The Nightingale, Color Out of Space, Cutterhead, Dragged Across Concrete, The Beach Bum… tous ces films ont un malheureux point commun, celui de ne pas avoir été distribué dans nos salles de cinéma. Même pas pour une simple sortie technique, très limitée, ne serait-ce que pour la forme. Rien. Dans le meilleur des cas, ils ont fini par être disponibles sur une plateforme VOD ou sont sortis directement en vidéo. Malgré un Prix spécial remporté à la Mostra de Venise en 2018, une flopée de récompenses glanées en Australie et en dépit de l’accueil positif réservé à son premier long métrage, le déjà très réussi Mister Babadook, The Nightingale, précieux parangon d'un cinéma alternatif, radical et ambitieux, demeurera hélas totalement invisible par chez nous, et ne le sera jamais dans les meilleures conditions possibles. Après l’avoir enfin découvert, en catimini, grâce aux joies interdites permises par les sorties vidéos étrangères, on se dit qu’il s’agit là d’une sacrée anomalie, d’une énorme injustice, tant le deuxième film de Jennifer Kent est effectivement digne de tous les honneurs et devrait pouvoir être découvert sur grand écran.

-------

OBJECTIFS
**A.** Selon l'extrait sur The Nightingale, quelle récompense le film a-t-il obtenue à la Mostra de Venise en 2018 ?
**B.** D'après l'extrait sur The Nightingale, pourquoi l'absence du film dans les salles est-elle jugée comme une anomalie et une injustice ?
**C.** Reprenez l'extrait sur The Nightingale à la suite de sa dernière phrase, s'il vous plaît.
Les enregistrements n'ont aucun lien avec l'extrait sur The Nightingale.

-------

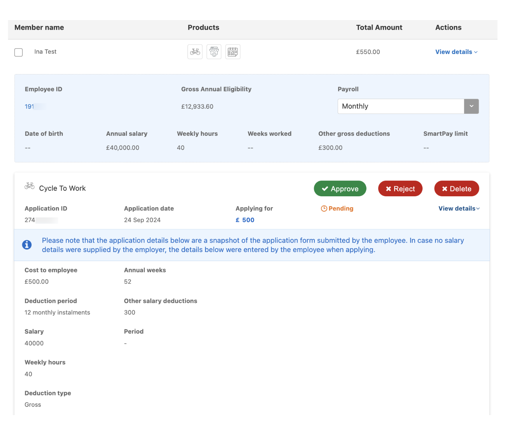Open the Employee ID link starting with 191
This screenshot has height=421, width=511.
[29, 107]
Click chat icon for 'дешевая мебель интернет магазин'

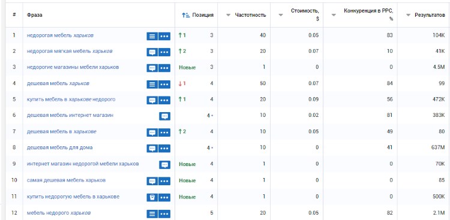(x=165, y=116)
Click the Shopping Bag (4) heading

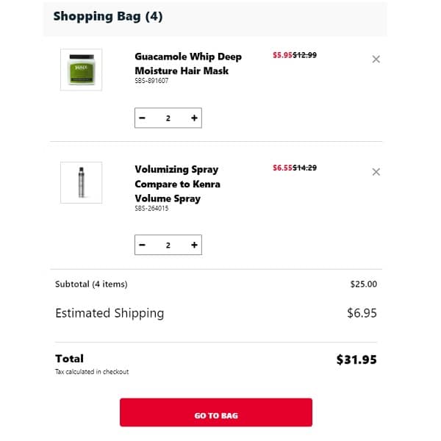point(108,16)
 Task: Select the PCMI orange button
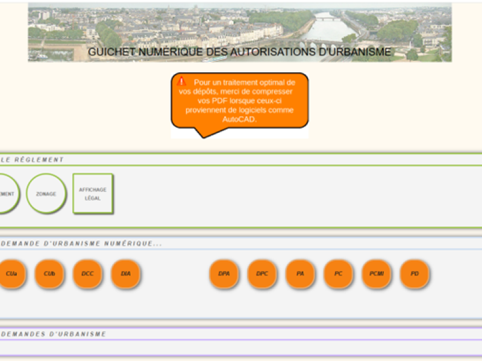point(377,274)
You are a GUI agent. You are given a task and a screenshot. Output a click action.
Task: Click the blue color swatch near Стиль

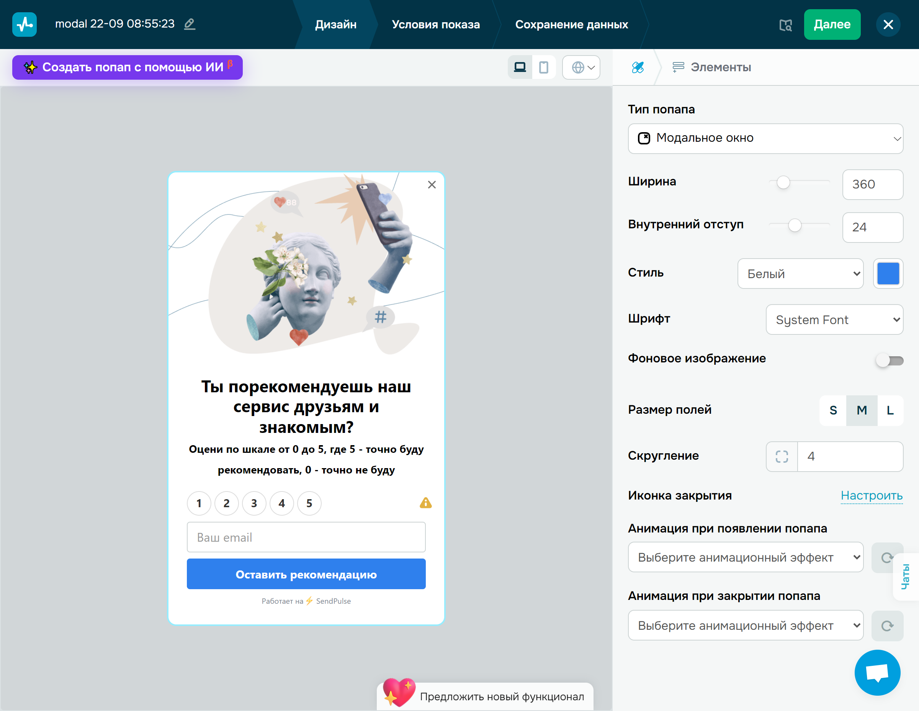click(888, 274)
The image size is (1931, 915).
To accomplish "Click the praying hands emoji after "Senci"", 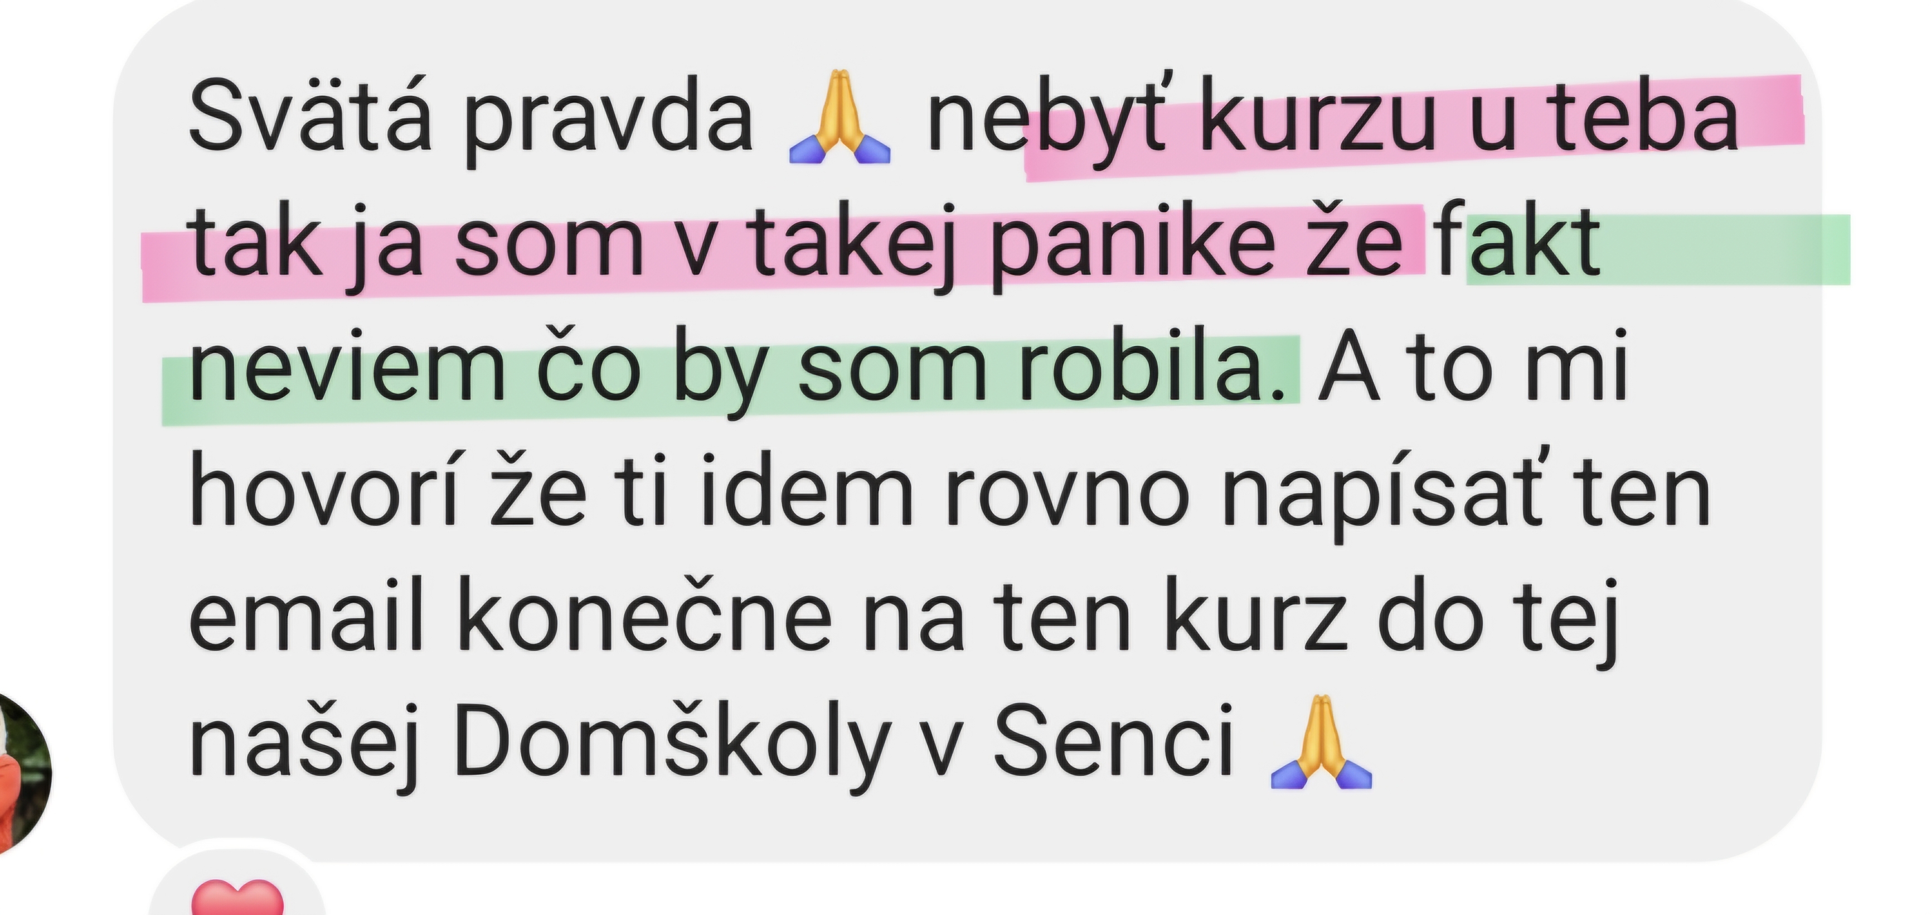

-------

RÉPONSES FOURNIES
**A.** Un Prix spécial.

**B.** Le deuxième film de Jennifer Kent est digne de tous les honneurs. Il devrait donc pouvoir être découvert sur grand écran.

**C.**
Mais s’il vient confirmer tout le talent de la cinéaste, et bien plus encore, admettons toutefois que The Nightingale n’est peut-être pas fait pour un public non averti et qu’il constituait très vraisemblablement un pari fort risqué pour un distributeur lambda. Avec cette ténébreuse histoire de vengeance située dans la Tasmanie du début du XIXème siècle, Jennifer Kent n’y va pas avec le dos de la cuillère et il y a de quoi être sonné par toutes les horreurs qui nous attendent au programme. Celles-ci nous sont pourtant toujours montrées sans aucune complaisance, sans aucun voyeurisme et à la juste distance, mais l’on peut tout de même ressentir une sorte de trop-plein face à la violence parfois insoutenable des faits. Certains spectateurs, dans un réflexe d’auto-défense légitime et compréhensible, pourront ne pas le supporter. On ne doute cependant pas une seule seconde du réalisme historique du scénario solide écrit par Jennifer Kent, qui opère un rapprochement osé et audacieux entre le sombre destin d’une jeune irlandaise envoyée à l’autre bout du monde pour purger sa peine et placée à la merci d’un infâme officier de l’armée qui refuse de lui rendre sa liberté, et la situation de celui qui deviendra son guide et son compagnon de route, l’un de ces aborigènes de l’île opprimés, massacrés, résignés à devoir mener chez eux une guerre déséquilibrée contre les colons britanniques. On reste coi devant le portrait terrible qui nous est dressé de l’Australie naissante, baignant dans le sang et les larmes.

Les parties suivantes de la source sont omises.